## Supplied passage

(begin)

United States District Court, N.D. West Virginia

August 8, 2019

JOHN K. SPEARS, Plaintiff,



         Pending before the Court is a Report and Recommendation (“R&R”) by the Honorable Michael J. Aloi, United States Magistrate Judge. In the R&R, Judge Aloi recommends that the Court grant the Defendant's Motion to Dismiss, deny as moot the Plaintiff's Motion to Expedite Ruling, and dismiss the Plaintiff's Complaint. For the reasons discussed below, the Court adopts the R&R.

         I. BACKGROUND

         The Plaintiff, John K. Spears (“Plaintiff”), brought this action on August 20, 2018, against the Defendant, Cable News Network, CNN (“Defendant”), alleging eleven (11) causes of action: (1) Slander; (2) False Light; (3) Intrusion; (4) Misappropriation/Right of Publicity; (5) Appropriation of Name and Likeness; (6) Publication of Private Facts; (7) Intentional Infliction of Emotional Distress; (8) Negligent Infliction of Emotional Distress; (9) Conspiracy; (10) Injurious Falsehoods; and (11) Interference with Contract/Prospective Economic Advantage. ECF No. 1.

         Plaintiff accuses Defendant of “creat[ing] a news segment idolizing the plaintiff” over a span of “numerous years.” Id. at 1. He claims that his privacy rights have been violated via “phone tapping, internet activity monitoring, and watching (monitoring) his activities in public.” Id. at 2. He believes that the government and “other individuals, ” including Defendant, have participated in the monitoring. Id. Plaintiff cites his “lack of ability to live in a certain level of solitude which creates many issues.” Id. at 3. He writes that his “claim is centered on the fact that [Defendant] collected and disbursed private, sensitive information.” Id. at 5. Plaintiff seeks general, special, and statutory damages, arguing that he has suffered “loss of income, physical manifestations of emotional distress and extreme emotional distress.” Id. at 6. He alleges that he “may never fully regain his image and reputation” and seeks damages in excess of $1, 400, 000.00. Id.


         On August 21, 2018, the Honorable Irene M. Keeley, United States District Judge, referred this action to Judge Aloi. Defendant moved to dismiss the action on September 28, 2018. ECF No. 15. The motion has been fully briefed. On December 1, 2018, the case was transferred to the Honorable Thomas S. Kleeh, United States District Judge. Judge Aloi issued an R&R on January 30, 2019. ECF No. 25. Plaintiff then filed objections to the R&R, and Defendant filed a response to the objections.


         When reviewing a magistrate judge's R&R, the Court must review de novo only the portions to which an objection has been timely made. 28 U.S.C. § 636(b)(1)(C). Otherwise, “the Court may adopt, without explanation, any of the magistrate judge's recommendations to which the [parties do] not object.” Dellarcirprete v. Gutierrez, 479 F.Supp.2d 600, 603-04 (N.D. W.Va. 2007) (citing Camby v. Davis, 718 F.2d 198, 199 (4th Cir. 1983)). Courts will uphold portions of a recommendation to which no objection has been made unless they are clearly erroneous. See Diamond v. Colonial Life & Accident Ins. Co., 416 F.3d 310, 315 (4th Cir. 2005).

(end)

## What is asked
Answer these questions about the court ruling:
1. On what date did the plaintiff bring this action?
2. How many causes of action does the plaintiff allege?
3. To which judge was the case transferred on December 1, 2018?
The listing that comes after this point has no connection to the court ruling.

[Word and item position data]
(begin)

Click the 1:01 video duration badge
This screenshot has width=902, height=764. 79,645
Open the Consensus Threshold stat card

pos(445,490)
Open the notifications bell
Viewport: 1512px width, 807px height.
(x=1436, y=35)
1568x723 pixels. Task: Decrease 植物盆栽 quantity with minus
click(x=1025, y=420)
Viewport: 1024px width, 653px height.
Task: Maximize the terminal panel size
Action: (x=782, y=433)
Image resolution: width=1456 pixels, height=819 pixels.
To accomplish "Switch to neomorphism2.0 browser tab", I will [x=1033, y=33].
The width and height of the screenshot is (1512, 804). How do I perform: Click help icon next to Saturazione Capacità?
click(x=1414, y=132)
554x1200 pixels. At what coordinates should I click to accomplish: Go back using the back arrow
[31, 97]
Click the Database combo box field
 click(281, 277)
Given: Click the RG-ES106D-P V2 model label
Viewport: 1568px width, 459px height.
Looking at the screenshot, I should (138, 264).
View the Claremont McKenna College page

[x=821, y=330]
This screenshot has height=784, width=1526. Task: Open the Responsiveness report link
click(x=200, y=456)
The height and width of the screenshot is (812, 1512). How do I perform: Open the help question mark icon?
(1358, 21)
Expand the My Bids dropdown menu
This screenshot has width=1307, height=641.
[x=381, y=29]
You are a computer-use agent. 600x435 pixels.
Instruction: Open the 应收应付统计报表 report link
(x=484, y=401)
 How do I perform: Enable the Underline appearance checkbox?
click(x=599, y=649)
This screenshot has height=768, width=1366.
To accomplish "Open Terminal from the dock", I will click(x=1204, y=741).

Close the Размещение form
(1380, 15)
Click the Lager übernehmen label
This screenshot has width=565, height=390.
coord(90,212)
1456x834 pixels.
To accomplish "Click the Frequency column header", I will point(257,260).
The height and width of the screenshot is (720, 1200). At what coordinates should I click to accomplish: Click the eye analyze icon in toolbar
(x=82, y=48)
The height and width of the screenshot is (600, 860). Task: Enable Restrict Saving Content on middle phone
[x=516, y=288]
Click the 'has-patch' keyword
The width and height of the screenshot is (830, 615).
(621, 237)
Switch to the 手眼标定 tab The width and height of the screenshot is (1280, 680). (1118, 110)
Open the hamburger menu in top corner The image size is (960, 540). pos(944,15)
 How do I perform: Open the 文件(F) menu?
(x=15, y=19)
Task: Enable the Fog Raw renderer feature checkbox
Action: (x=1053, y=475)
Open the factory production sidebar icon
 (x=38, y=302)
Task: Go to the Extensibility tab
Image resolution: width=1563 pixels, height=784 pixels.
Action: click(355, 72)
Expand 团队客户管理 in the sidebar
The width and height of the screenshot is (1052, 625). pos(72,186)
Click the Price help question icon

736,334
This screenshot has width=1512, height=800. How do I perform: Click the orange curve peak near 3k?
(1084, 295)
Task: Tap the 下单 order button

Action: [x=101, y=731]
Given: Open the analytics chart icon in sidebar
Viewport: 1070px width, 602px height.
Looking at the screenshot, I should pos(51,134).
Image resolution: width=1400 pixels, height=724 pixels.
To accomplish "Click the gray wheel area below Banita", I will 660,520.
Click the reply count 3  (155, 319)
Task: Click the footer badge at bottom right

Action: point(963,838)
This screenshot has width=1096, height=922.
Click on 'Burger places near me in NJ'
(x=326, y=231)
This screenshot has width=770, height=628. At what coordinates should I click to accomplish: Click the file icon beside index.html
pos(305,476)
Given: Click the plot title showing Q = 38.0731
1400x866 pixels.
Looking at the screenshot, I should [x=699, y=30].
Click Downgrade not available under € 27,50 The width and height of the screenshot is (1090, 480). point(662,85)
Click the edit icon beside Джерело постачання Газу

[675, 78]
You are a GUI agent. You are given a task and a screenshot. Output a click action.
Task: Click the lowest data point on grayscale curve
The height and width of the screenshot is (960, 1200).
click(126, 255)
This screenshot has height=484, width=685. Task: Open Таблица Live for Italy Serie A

(end)

## Finished task
1. August 20, 2018
2. Eleven
3. The Honorable Thomas S. Kleeh, United States District Judge